:: What to produce ::
Could you return the listing below line for line and word for word, omitting the pictures?

:: Data for this exercise ::
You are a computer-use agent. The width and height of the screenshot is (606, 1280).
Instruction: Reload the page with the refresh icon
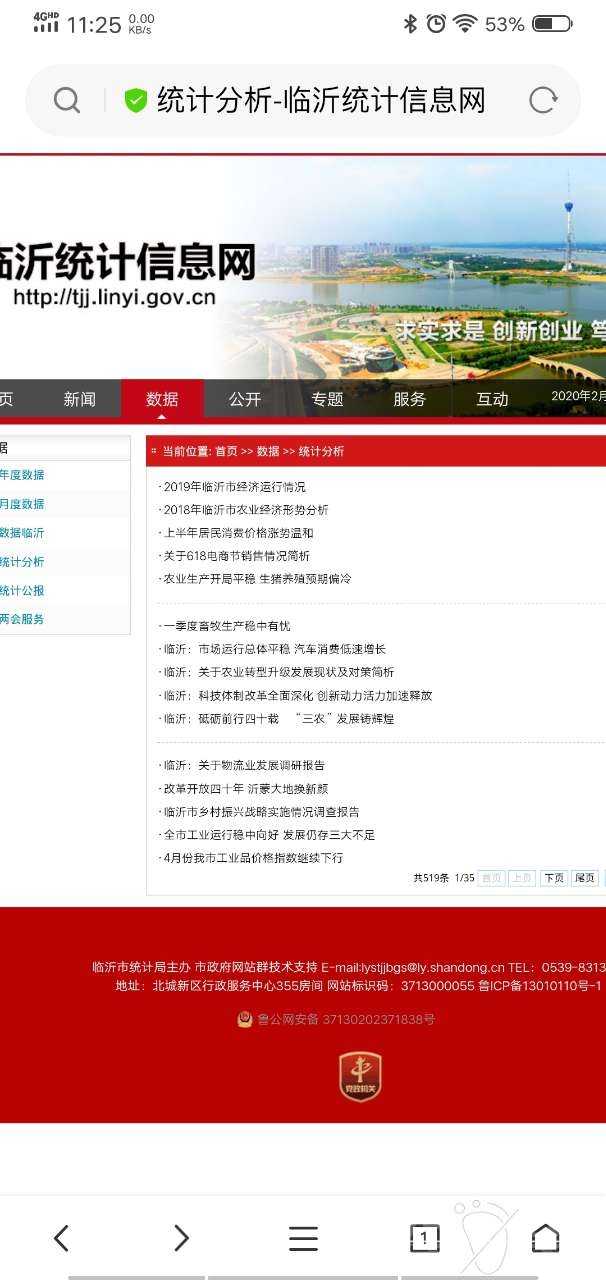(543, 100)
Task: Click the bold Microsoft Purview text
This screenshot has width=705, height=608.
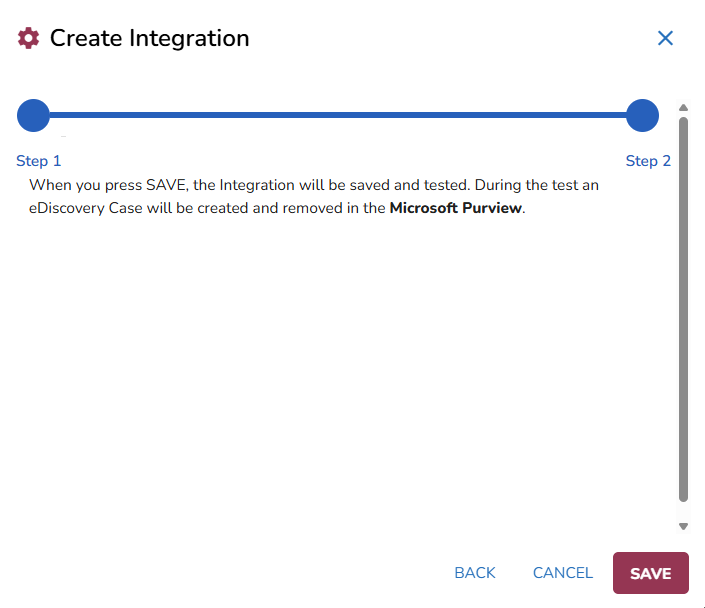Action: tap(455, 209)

:: Response to the exercise ::
You are a computer-use agent. The width and height of the screenshot is (606, 1280).
Instruction: Reload the page with the refresh icon
(543, 100)
Task: Click the bold Microsoft Purview text
This screenshot has width=705, height=608.
Action: tap(455, 209)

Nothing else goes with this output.